Alice in Wonderland - Lewis Carroll
Alice Through the Looking Glass -Lewis Carroll
Sand County Almanac -Aldo Leopold

This is of course the abbreviated list and I am open to recommendations. Just make sure you let me know why you think I should read a book... or any other piece of literature really. Whatever. My compy is broken so I have how many more hours in my day to spend with books? So many. But thats ok. I really like books.


*At this point these books are so well thumbed through that I just read bits and pieces when no other book seems palatable but I still have a craving for words.


Ramblin' Ed said...

I used to read, long, long ago.

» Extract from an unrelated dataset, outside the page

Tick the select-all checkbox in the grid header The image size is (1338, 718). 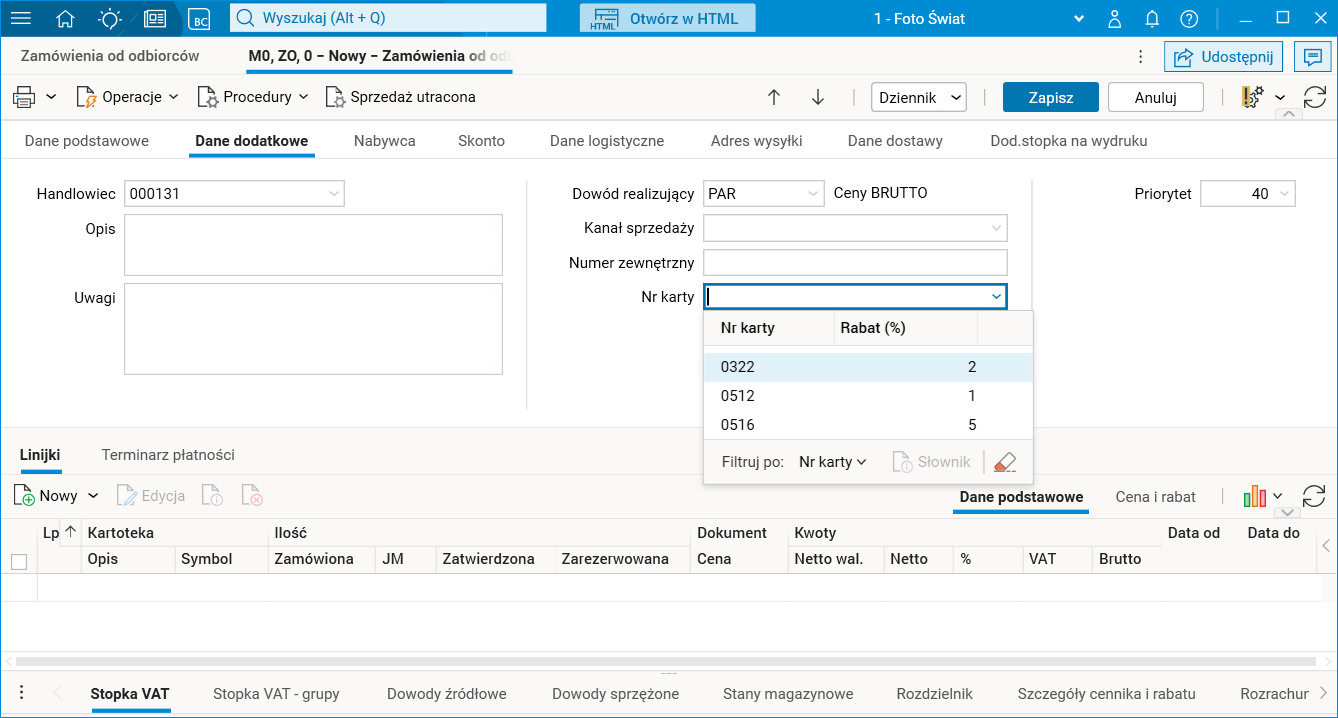click(x=19, y=562)
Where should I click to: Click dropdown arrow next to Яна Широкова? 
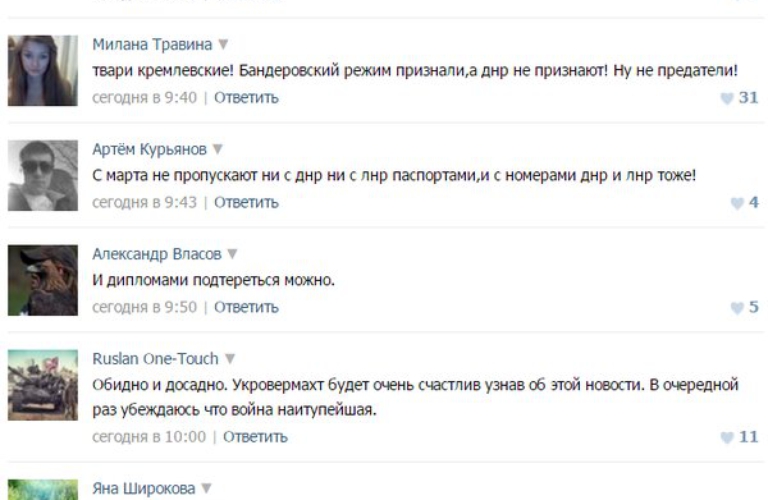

I read 1984, of course, as a studnet at Brandon High School. As a middle school student I read Watership Down and Lord of The Flies.

There you go. Your useless tidbit for the day.

Anonymous said...

i would suggest The Man who was Thursday, by G. K. Chesterton. it's way complex, and beautifully written, and frankly i feel i need to read it again b/c i'm positive i missed a lot. it involves a secret society of anarchists, and at least one times. =) and there's a lot of imagery that comes into play as well...
all around a great book, and an interesting read...


Anonymous said...

oh, and The Count of Monte Cristo...tho only if you have a lot of time on your hands. it's amazing!! got to be one of, if not the, most complex plots on planet earth, and so beautiful...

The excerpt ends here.